Wissenschaftler des Frauenhofer-Instituts haben die Wirksamkeit von Luftreinigern im Kampf gegen Corona getestet.

FORSCHUNGSERGEBNISSE

  • Luftreinigungstechnologien (z.B. Filter, UVC-Bestrahlung, Ionisation/Plasma oder Ozon-Zugabe) können Corona-Viren entfernen oder inaktivieren, auch ohne unerwünschte schädliche Beiprodukte.
  • Dafür müssen bestimmte Qualitätskriterien erfüllt sein, welche die wissenschaftliche Untersuchung des Fraunhofer IBP herausarbeitet.
  • Das Ansteckungsrisiko wird durch die Reduktion der Virenlast merklich verringert: Je nach Technologie bei zweistündigem Betrieb bis zu 99 Prozent geringere
  • Es werden Anforderungen an Raumluftreiniger (Luftstrom, Reinigungseffizienz, Geräuschemission, Produktsicherheit, Betrieb und Wartung) und an den Aufstellort zur Reduktion des Infektionsrisikos dargestellt.
  • Darüber hinaus bestätigen die Expert*innen, dass die konsequente Lüftung von Innenräumen ein wichtiger Baustein ist, um die Ansteckungs-wahrscheinlichkeit zu reduzieren.

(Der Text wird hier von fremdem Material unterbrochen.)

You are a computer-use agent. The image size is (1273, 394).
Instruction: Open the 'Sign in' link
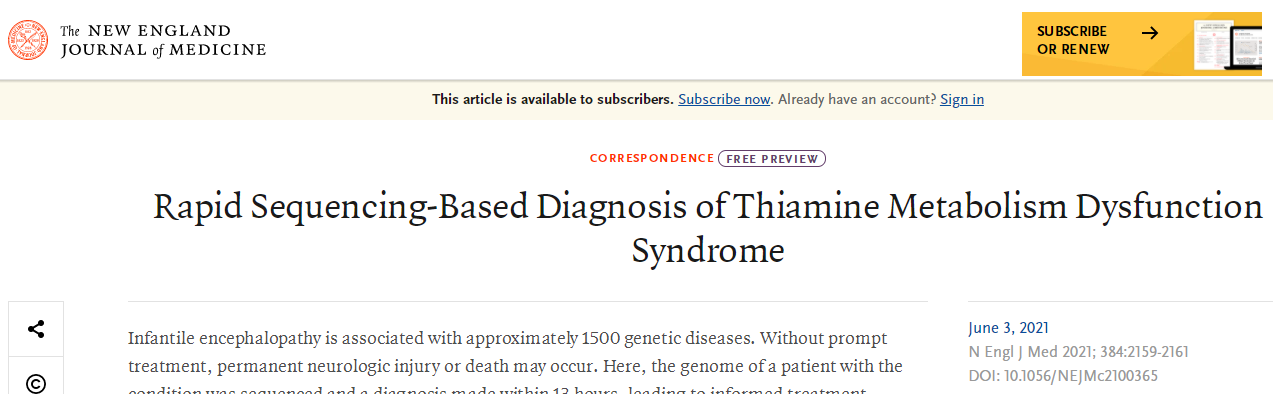click(x=962, y=99)
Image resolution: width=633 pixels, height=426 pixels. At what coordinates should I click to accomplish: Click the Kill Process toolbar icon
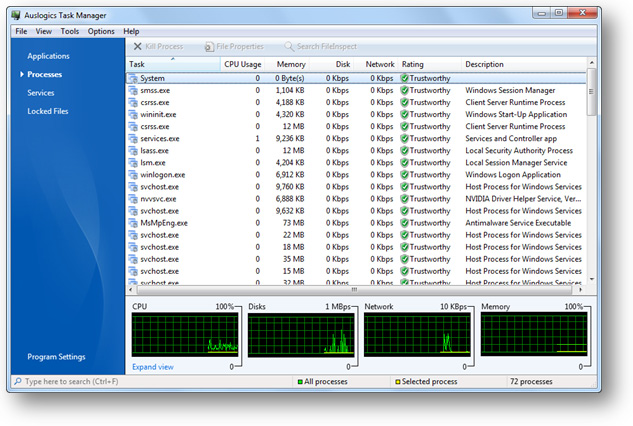tap(138, 47)
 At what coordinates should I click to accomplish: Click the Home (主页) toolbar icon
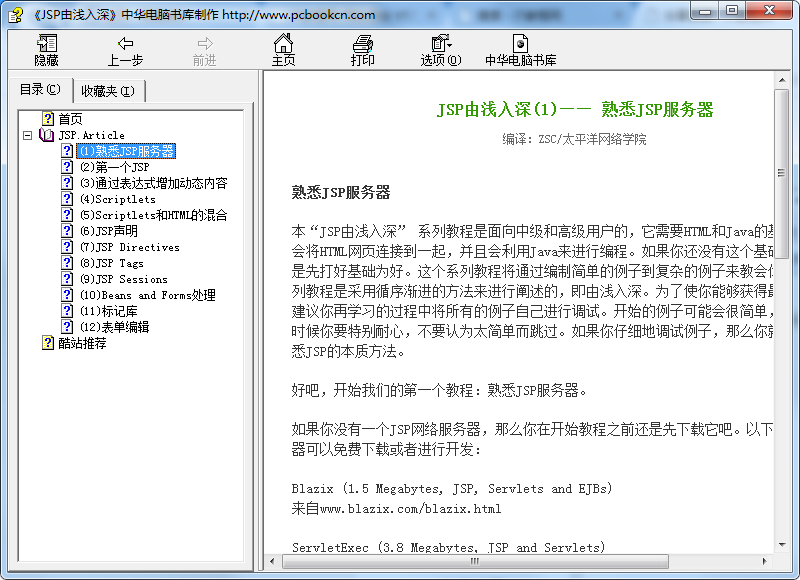pos(284,50)
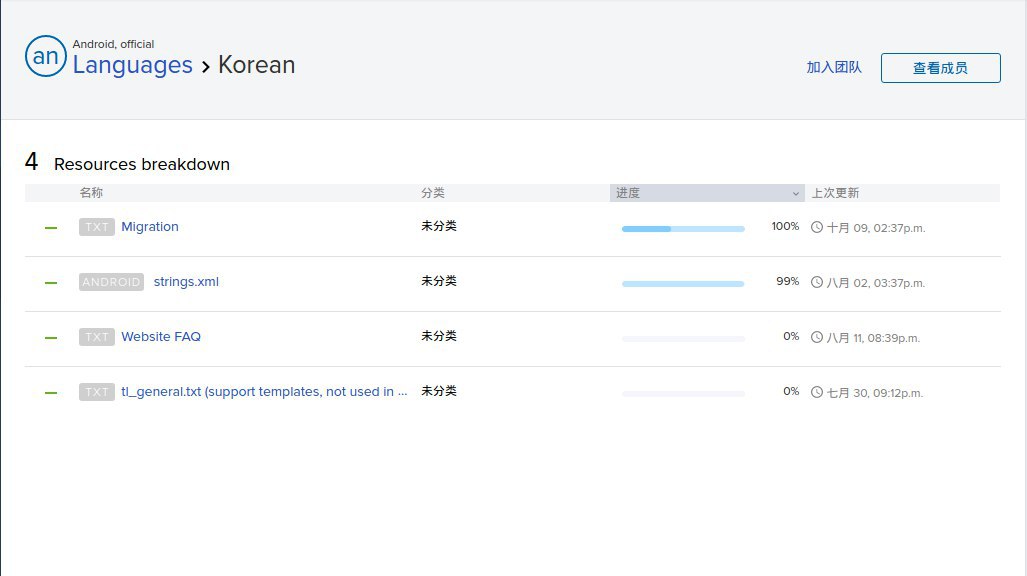The width and height of the screenshot is (1027, 576).
Task: Toggle the green dash on Website FAQ row
Action: tap(51, 338)
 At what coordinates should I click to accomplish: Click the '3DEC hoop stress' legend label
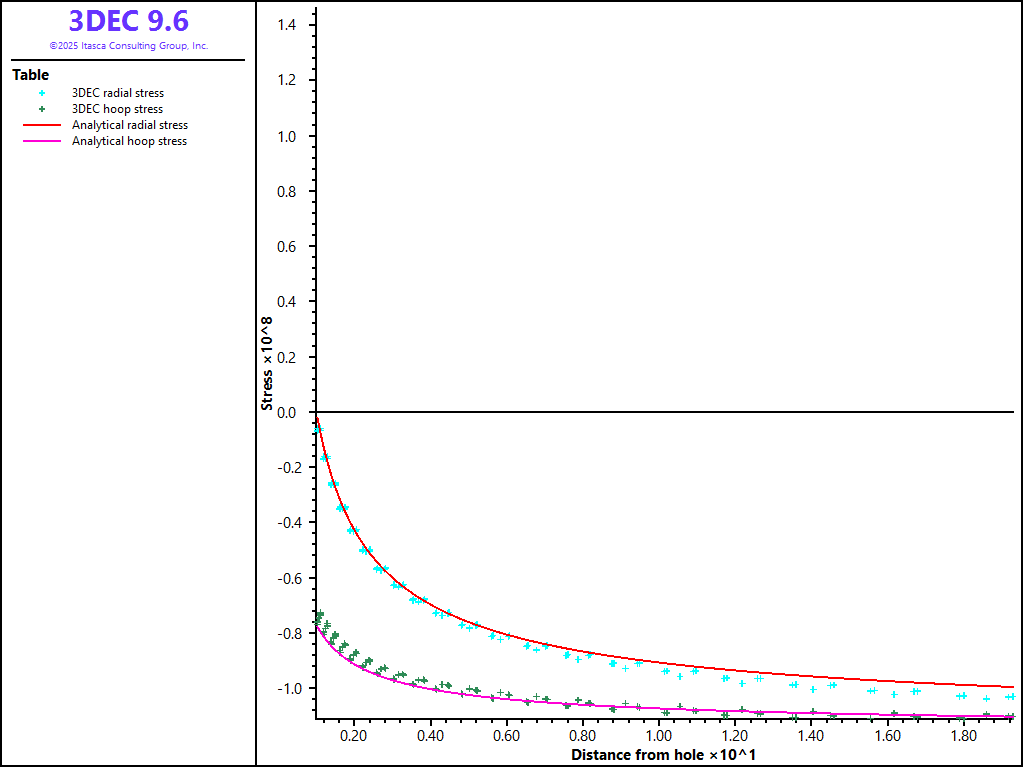coord(117,109)
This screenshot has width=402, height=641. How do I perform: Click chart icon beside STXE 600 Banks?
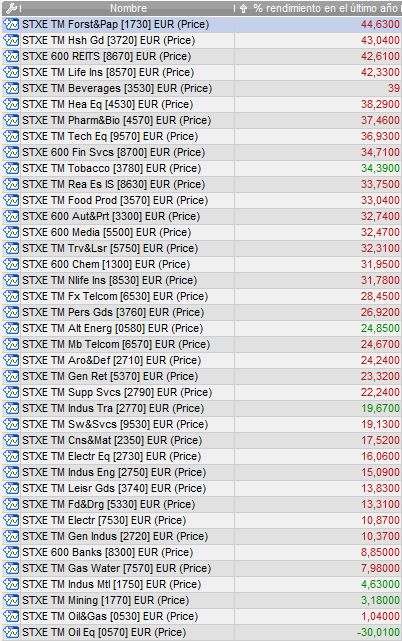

Laut Gunnar Grün, dem Studienleiter, „wäre an vielen Stellen der Einsatz von Masken unnötig oder es könnten Masken anderer Qualität genutzt werden“, so die Nürnberger Nachrichten am 13.3.2021. „Solange die Geräte keine Nebenprodukte wie Ozon abgeben, sind sie wirksam“.

Ein webbasierter »Raumlufthygiene-Konfigurator« soll den Betrieben zukünftig helfen, die passende Luftreinigungstechnologie für die jeweilige Raumsituation (Nutzungsart, etc.) zu finden. Der Simulator soll noch in dieser Woche online gehen.

Der bayerische Wirtschaftsminister Aiwanger hat deshalb zu Recht gefordert, dass am 22.3. die Innen-, wie Außengastronomie geöffnet werden müssen, wenn die Gäste zusätzlich getestet werden.

FÖRDERUNG

Im Rahmen der Überbrückungshilfe III werden weitere förderfähige Kostenpositionen wie die Umbaukosten für Hygienemaßnahmen anerkannt. Dazu zählen auch die Kosten für Luftreiniger, die ab dem 01. September 2020 angeschafft wurden.